▶ **Requirement**: Please render everything in the listing from the line containing "Viewport: 378px width, 566px" down through the end of the listing as a two-column CSV with the headers text and answer. Each row holds one text and its answer, with every field in quotation marks, line breaks replaced by spaces, and the pictures left out.

▶ **Dataset extract**:

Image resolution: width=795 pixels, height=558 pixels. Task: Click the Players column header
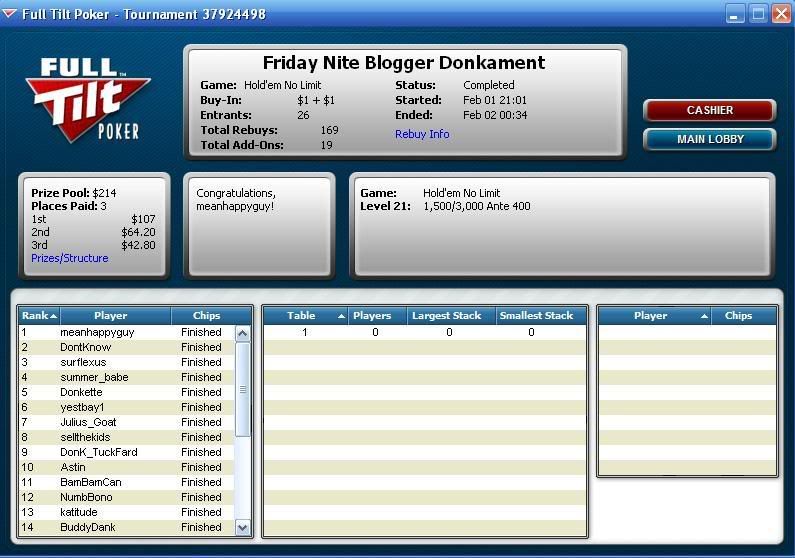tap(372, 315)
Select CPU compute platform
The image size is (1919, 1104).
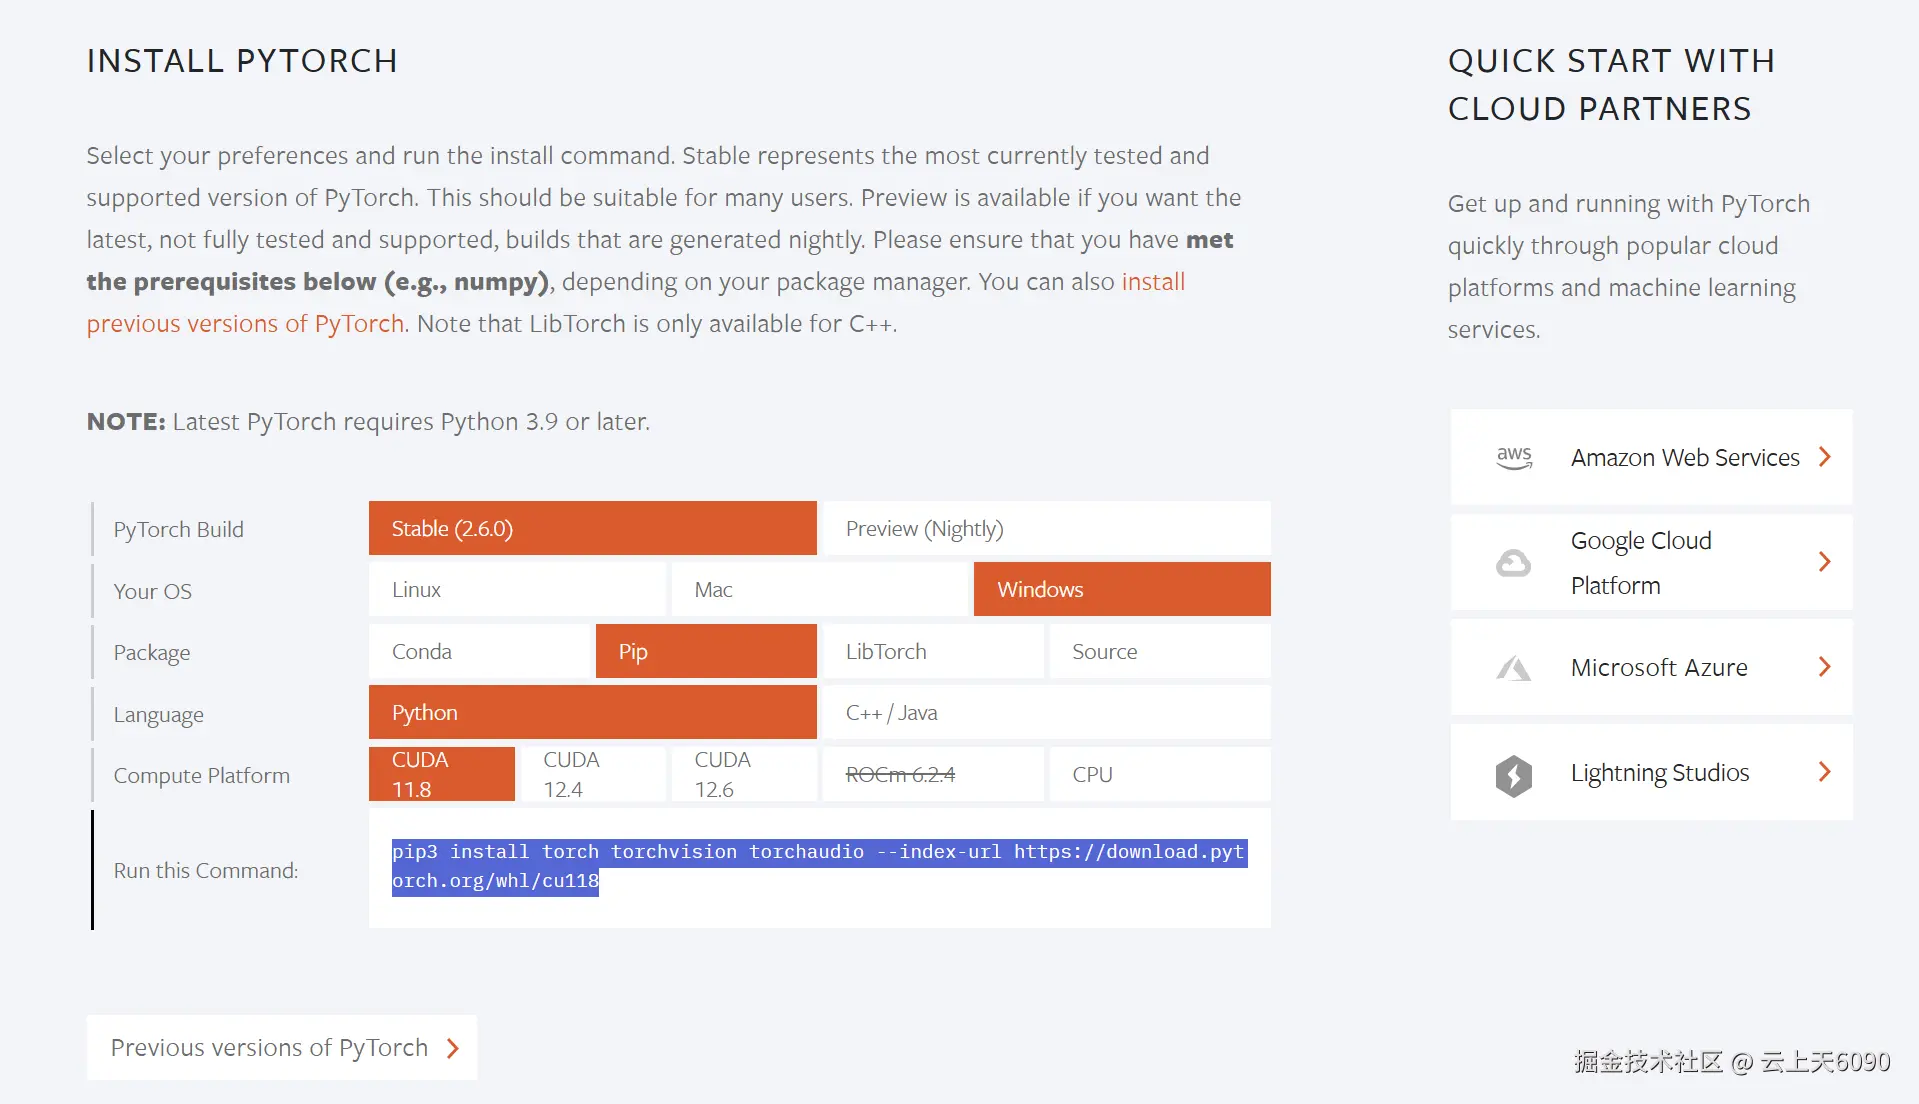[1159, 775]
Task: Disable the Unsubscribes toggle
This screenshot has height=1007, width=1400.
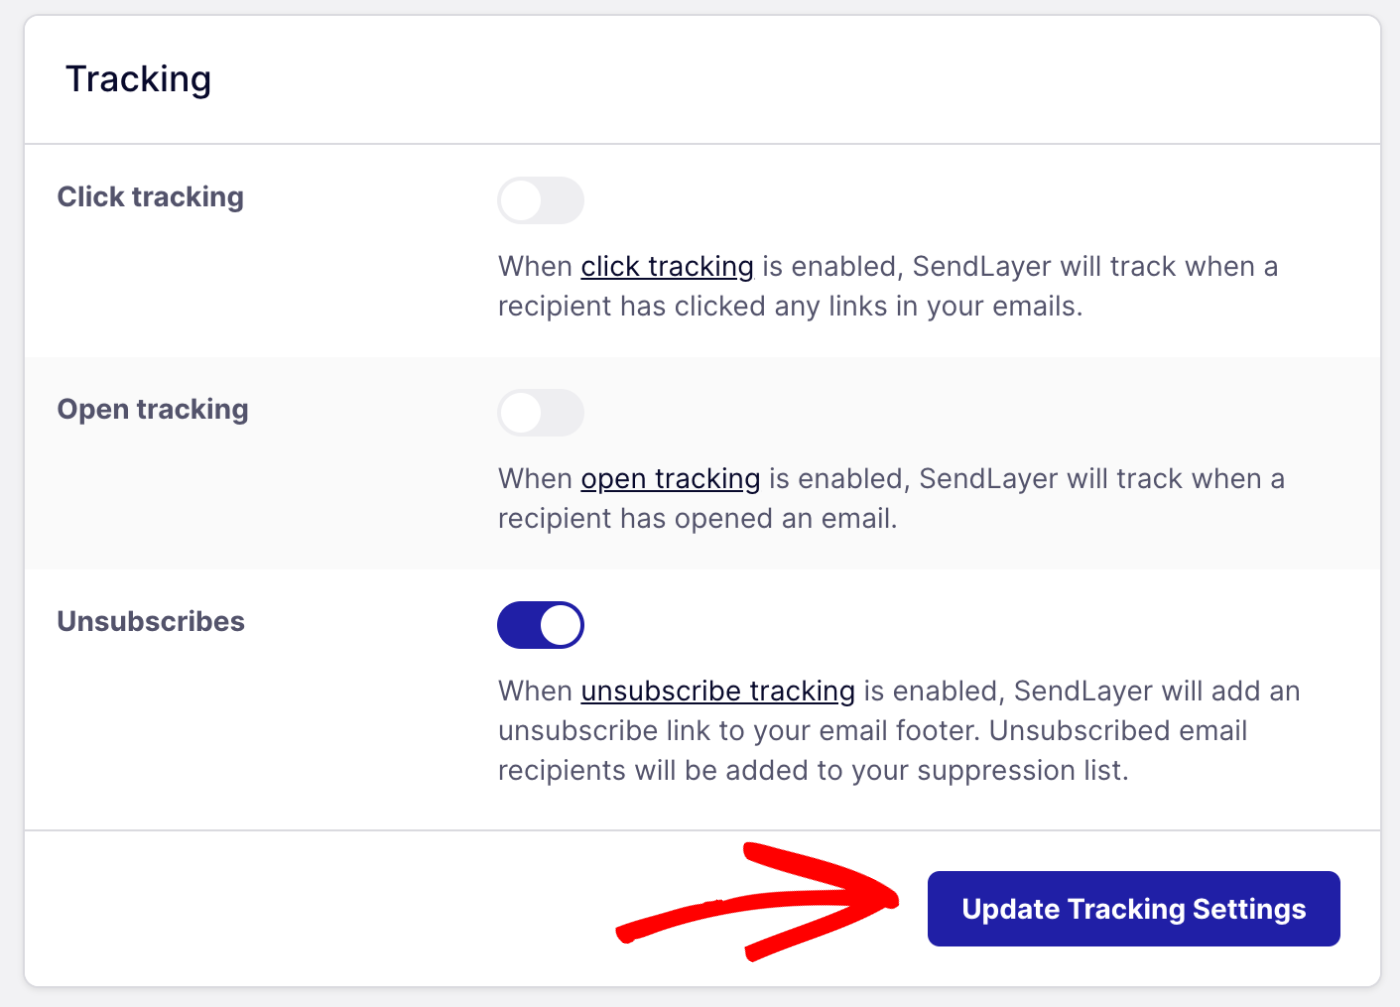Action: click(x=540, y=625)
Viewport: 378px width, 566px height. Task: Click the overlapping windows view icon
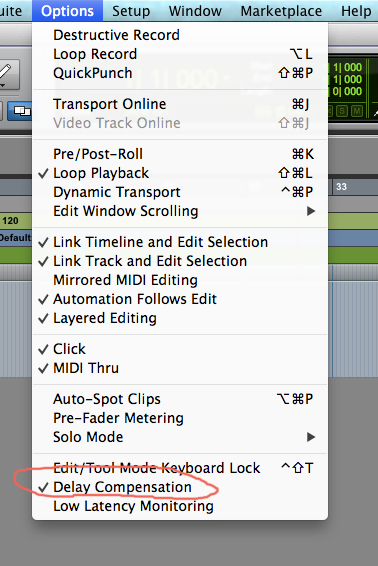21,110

▶ **Right answer**:
text,answer
"Viewport: 378px width, 566px height. Task: Click the overlapping windows view icon","21,110"